TASK DETAILS – In the part that opens with the line containing "The height and width of the screenshot is (540, 720)." and closes with the line containing "pyautogui.click(x=562, y=520)", rename "divider" to "separator". Write out those lines again with everything else unchanged.

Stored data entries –
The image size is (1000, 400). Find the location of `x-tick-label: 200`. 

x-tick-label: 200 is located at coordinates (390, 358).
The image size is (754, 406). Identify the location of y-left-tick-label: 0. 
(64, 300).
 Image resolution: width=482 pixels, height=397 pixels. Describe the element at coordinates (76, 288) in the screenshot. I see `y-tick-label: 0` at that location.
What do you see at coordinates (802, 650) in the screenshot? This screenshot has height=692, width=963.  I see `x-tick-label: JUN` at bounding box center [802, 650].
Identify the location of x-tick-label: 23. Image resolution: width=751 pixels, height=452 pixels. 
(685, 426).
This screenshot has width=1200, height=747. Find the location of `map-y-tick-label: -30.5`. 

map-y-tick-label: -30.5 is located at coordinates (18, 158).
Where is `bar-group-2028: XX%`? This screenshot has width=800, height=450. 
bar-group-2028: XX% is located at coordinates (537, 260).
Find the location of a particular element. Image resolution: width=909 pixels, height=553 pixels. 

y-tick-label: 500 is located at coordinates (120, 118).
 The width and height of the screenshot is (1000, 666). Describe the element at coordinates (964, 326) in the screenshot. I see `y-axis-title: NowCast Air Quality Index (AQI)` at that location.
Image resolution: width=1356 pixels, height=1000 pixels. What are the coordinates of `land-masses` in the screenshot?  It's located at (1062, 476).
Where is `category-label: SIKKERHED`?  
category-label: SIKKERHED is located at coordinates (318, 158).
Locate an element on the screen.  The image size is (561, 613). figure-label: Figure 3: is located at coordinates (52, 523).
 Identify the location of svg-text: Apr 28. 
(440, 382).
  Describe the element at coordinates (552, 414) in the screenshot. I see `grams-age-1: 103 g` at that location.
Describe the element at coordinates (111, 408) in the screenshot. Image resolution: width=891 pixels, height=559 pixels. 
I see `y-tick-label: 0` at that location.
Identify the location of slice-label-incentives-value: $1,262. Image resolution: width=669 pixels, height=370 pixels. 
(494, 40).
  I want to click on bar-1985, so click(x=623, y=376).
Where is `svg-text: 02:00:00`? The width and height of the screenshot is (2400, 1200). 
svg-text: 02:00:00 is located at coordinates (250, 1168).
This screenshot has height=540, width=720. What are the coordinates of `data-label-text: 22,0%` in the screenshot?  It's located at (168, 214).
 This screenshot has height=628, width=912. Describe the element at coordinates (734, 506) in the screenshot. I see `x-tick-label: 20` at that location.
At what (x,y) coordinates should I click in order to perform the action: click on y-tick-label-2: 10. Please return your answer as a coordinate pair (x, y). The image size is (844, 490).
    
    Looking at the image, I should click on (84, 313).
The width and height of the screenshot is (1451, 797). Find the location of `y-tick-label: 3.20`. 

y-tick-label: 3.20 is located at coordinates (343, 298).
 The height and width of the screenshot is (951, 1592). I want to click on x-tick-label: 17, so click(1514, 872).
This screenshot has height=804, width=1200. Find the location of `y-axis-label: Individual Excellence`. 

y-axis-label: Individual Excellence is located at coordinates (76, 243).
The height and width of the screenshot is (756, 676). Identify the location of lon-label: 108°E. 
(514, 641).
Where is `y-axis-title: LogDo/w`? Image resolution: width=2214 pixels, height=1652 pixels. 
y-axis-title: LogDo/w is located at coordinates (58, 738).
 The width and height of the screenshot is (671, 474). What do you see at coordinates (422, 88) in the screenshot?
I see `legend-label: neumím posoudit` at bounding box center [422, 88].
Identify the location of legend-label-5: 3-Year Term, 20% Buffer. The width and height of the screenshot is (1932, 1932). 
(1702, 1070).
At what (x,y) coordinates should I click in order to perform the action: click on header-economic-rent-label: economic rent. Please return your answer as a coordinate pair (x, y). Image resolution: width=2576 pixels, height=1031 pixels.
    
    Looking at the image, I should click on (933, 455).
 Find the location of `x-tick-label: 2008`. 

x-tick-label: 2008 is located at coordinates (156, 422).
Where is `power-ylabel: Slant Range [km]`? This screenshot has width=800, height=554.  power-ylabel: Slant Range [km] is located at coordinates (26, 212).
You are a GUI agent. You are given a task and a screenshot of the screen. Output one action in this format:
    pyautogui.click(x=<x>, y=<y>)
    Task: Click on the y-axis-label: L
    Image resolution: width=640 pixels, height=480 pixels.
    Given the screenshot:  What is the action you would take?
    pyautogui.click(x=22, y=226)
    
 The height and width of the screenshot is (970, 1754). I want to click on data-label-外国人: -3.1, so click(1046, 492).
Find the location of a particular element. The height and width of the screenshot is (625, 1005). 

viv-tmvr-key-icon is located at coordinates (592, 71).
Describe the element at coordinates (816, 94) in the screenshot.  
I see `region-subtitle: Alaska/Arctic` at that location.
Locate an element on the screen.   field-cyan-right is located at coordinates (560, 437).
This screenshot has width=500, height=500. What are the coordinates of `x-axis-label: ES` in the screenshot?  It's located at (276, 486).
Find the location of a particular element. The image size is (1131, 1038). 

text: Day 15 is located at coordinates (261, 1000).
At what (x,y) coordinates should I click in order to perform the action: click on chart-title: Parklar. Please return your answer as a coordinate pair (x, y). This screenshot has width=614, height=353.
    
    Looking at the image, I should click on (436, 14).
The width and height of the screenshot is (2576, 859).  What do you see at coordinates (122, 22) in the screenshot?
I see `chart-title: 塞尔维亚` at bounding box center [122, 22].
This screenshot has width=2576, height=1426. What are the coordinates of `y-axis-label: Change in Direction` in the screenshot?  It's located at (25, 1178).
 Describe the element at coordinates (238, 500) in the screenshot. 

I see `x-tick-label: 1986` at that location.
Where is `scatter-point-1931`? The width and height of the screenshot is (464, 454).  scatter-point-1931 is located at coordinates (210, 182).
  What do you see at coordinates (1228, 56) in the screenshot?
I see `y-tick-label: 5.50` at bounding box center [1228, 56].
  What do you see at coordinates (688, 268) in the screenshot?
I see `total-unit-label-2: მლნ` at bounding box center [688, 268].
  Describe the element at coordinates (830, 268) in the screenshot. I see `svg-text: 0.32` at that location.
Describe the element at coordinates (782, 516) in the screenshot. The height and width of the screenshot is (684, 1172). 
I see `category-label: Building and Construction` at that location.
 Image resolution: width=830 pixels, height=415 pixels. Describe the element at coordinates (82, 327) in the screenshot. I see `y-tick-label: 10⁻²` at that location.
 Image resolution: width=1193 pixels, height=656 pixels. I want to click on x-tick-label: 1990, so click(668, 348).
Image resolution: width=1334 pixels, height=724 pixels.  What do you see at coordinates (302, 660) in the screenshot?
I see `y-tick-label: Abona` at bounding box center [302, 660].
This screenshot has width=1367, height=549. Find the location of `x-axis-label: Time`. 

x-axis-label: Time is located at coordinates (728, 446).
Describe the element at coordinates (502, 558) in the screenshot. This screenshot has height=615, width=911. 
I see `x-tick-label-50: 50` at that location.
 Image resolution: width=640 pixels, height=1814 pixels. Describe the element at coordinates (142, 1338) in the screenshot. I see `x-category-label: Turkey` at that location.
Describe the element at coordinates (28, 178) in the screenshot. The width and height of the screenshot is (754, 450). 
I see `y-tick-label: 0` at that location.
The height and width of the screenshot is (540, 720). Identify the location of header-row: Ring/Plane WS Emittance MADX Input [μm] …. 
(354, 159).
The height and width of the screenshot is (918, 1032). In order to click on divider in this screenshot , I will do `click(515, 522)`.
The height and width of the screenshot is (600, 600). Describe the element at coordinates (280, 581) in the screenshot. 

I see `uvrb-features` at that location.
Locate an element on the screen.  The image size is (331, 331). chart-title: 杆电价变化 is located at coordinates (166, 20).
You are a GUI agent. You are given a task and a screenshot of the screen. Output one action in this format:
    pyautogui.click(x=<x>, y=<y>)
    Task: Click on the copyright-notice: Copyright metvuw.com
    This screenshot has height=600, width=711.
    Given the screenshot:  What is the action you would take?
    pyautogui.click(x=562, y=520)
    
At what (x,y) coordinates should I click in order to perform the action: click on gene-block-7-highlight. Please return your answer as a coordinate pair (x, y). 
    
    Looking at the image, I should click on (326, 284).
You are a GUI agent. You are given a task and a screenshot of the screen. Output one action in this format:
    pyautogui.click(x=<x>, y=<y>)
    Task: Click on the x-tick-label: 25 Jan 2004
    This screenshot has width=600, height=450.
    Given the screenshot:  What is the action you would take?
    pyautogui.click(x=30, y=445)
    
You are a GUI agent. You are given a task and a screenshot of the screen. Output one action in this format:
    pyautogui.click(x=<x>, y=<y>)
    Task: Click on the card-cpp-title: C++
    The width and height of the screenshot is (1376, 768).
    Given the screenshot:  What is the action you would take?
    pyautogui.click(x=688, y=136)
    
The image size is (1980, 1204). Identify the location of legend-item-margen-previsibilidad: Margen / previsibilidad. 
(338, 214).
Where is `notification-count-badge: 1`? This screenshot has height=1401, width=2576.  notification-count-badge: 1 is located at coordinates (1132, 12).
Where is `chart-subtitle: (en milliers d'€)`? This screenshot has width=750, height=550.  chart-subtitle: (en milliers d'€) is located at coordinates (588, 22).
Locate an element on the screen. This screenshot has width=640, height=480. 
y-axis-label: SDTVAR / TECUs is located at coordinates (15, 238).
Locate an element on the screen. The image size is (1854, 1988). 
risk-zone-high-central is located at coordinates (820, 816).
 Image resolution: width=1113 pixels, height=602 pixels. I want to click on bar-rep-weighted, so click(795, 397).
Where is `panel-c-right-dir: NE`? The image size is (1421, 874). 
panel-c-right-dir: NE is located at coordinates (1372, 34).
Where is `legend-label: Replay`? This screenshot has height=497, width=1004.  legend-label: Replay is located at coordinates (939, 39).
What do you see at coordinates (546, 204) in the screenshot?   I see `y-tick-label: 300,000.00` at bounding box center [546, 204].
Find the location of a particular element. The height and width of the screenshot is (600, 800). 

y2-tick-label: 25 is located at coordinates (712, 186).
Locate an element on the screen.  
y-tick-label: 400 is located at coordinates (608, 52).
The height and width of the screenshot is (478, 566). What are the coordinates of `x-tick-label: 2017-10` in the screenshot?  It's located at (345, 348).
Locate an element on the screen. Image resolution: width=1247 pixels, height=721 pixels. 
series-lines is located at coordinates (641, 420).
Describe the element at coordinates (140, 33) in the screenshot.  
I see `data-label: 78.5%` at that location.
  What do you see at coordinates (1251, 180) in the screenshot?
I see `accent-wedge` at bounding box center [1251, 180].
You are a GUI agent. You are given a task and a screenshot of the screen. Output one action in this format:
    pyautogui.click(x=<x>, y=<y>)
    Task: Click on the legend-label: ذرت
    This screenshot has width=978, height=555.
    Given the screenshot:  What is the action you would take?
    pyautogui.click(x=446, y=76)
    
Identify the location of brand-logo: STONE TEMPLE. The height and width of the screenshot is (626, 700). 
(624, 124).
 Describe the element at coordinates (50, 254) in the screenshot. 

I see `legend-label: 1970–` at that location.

EXERCISE SOLUTION –
The height and width of the screenshot is (540, 720). Identify the location of header-row: Ring/Plane WS Emittance MADX Input [μm] …. 
(354, 159).
The height and width of the screenshot is (918, 1032). In order to click on separator in this screenshot , I will do `click(515, 522)`.
The height and width of the screenshot is (600, 600). Describe the element at coordinates (280, 581) in the screenshot. 

I see `uvrb-features` at that location.
Locate an element on the screen.  The image size is (331, 331). chart-title: 杆电价变化 is located at coordinates (166, 20).
You are a GUI agent. You are given a task and a screenshot of the screen. Output one action in this format:
    pyautogui.click(x=<x>, y=<y>)
    Task: Click on the copyright-notice: Copyright metvuw.com
    This screenshot has height=600, width=711.
    Given the screenshot:  What is the action you would take?
    pyautogui.click(x=562, y=520)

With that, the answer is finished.